___ Data entries ___

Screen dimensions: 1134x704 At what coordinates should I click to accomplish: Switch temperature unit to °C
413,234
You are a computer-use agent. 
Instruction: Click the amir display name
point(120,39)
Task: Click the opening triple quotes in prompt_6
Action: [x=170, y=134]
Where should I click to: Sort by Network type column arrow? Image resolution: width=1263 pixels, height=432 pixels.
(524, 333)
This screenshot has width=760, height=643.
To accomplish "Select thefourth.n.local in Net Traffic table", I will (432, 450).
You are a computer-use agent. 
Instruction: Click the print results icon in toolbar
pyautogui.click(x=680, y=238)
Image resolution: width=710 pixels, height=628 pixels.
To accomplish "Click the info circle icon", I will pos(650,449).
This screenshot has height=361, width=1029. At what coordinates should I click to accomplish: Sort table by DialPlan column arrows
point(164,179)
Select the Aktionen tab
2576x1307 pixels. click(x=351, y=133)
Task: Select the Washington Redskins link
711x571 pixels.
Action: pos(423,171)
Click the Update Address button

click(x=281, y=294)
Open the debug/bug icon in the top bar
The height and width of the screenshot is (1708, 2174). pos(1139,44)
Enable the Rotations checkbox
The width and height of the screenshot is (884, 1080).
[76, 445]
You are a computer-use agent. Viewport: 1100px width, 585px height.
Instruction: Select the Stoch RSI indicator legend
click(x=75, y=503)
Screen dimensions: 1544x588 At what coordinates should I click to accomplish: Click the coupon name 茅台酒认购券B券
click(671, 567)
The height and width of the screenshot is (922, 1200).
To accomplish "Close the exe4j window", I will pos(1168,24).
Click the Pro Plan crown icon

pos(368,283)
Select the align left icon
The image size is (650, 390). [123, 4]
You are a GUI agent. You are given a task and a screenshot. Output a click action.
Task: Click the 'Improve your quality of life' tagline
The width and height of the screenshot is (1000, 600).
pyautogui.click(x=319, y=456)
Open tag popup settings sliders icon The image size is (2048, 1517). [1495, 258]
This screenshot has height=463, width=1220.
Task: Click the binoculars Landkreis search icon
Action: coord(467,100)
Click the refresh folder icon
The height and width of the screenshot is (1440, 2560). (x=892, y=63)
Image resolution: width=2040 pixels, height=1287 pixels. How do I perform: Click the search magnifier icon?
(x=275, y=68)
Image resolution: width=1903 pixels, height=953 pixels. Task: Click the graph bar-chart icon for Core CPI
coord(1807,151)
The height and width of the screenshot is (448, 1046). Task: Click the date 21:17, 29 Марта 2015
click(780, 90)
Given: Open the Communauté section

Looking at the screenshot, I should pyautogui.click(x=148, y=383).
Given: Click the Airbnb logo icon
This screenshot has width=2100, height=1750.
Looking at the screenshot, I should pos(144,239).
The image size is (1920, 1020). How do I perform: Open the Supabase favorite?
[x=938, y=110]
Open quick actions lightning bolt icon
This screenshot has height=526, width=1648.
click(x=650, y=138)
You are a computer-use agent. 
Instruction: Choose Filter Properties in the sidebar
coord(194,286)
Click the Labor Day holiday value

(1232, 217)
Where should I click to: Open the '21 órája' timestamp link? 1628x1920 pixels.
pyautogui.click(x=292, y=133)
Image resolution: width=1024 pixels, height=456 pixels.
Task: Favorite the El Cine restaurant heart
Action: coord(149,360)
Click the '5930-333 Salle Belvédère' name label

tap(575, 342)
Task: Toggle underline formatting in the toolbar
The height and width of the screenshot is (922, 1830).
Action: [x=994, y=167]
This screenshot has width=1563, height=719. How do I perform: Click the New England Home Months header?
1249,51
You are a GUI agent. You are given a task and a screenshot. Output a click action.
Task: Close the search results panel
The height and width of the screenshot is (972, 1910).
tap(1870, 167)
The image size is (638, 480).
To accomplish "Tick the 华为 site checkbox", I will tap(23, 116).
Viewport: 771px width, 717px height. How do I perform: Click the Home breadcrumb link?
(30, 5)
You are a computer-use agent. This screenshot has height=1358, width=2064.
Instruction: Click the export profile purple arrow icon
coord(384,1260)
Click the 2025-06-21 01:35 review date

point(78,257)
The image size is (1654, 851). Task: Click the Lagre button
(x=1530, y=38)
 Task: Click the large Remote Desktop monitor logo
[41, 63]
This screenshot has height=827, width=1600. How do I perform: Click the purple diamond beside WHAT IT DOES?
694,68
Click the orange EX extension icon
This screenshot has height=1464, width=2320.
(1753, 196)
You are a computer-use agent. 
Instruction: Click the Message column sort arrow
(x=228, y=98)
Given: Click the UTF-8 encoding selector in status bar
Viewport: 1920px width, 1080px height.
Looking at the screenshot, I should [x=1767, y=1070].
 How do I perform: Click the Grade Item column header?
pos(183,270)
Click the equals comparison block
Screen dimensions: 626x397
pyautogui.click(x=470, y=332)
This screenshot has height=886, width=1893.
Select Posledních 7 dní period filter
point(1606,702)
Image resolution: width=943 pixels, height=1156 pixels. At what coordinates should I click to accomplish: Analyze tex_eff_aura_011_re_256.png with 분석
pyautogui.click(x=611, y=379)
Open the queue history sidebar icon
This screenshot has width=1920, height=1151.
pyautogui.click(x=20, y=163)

___

#### Your instructions
Reproduce the material starting at the line containing "Click the '5930-333" and ending at the line containing "will tap(23, 116).", with "Tick" replaced by "Check" and nothing else altered.

#### Answer to the exercise
Click the '5930-333 Salle Belvédère' name label

tap(575, 342)
Task: Toggle underline formatting in the toolbar
The height and width of the screenshot is (922, 1830).
Action: [x=994, y=167]
This screenshot has width=1563, height=719. How do I perform: Click the New England Home Months header?
1249,51
You are a GUI agent. You are given a task and a screenshot. Output a click action.
Task: Close the search results panel
The height and width of the screenshot is (972, 1910).
tap(1870, 167)
The image size is (638, 480).
To accomplish "Check the 华为 site checkbox", I will tap(23, 116).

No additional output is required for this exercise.